Novavax’s vaccine, which hasn’t been approved for use yet, was 89.3% effective in the United Kingdom, according to data from a phase 3 trial in that country (it was 86% effective against the new U.K. variant and 96% effective for other forms of the virus).
In a smaller study in South Africa, a country dominated by a highly contagious new coronavirus variant, the vaccine was just 49.4% effective, though its efficacy jumped by more than 10 points for patients who are HIV-negative.
Following the announcement, Novavax’s share price rose 29.2% in after-hours trading to $173.11.
WHAT TO WATCH FOR
Novavax says it’s working on a new version of the vaccine that could offer stronger immunity against the South Africa variant, and it hopes to launch trials in the second quarter of this year. Still, in a conference call Thursday, executives cast the South Africa results as proof its vaccine offers some protection against an increasingly common strain of the virus.

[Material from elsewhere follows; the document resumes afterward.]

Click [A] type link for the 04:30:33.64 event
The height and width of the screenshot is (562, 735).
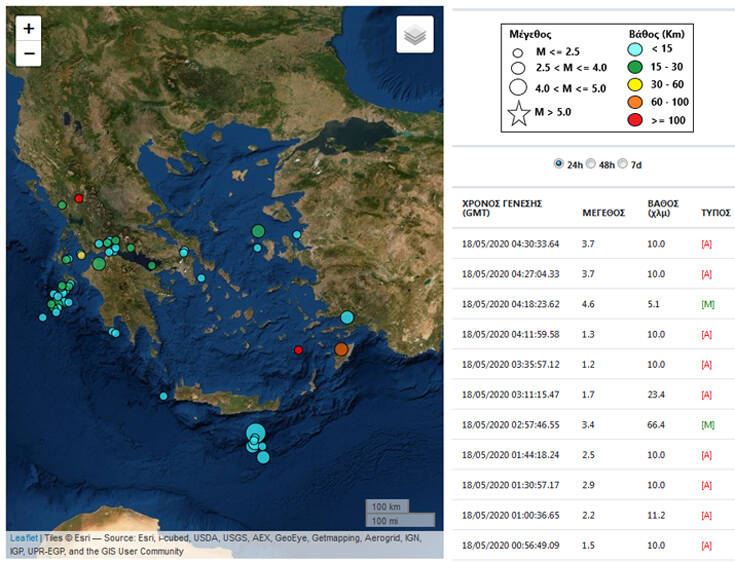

In recent months, more contagious new coronavirus strains have torn through the United Kingdom, Brazil and South Africa and quickly spread to dozens of other countries including the United States. Some experts are concerned existing vaccines could offer less protection against new forms of the virus. Novavax isn’t the only vaccine developer to watch these new variants closely: Moderna and Pfizer say their vaccines (which are currently being distributed in the United States) appear to be slightly less effective in South Africa than in the United Kingdom, leading Moderna to start developing a booster to improve immunity against the South Africa variant.
Seasonal flu vaccines often have efficacy rates below 50%, according to data from the Centers for Disease Control and Prevention.
Novavax says it plans on starting the approval process with regulators soon. The Gaithersburg, Md.-based biotech company, which specializes in vaccines, will likely ask for authorization in the United Kingdom first, executives said, and it has begun speaking with regulators in the United States, where a phase 3 trial kicked off last year and is expected to wrap up in March. Novavax has agreed to produce 100 million doses for U.S. patients, part of a deal struck through Operation Warp Speed last year.
“We look forward to continuing to work with our partners, collaborators, investigators and regulators around the world to make the vaccine available as quickly as possible,” Novavax CEO Stanley Erck said in a statement Thursday.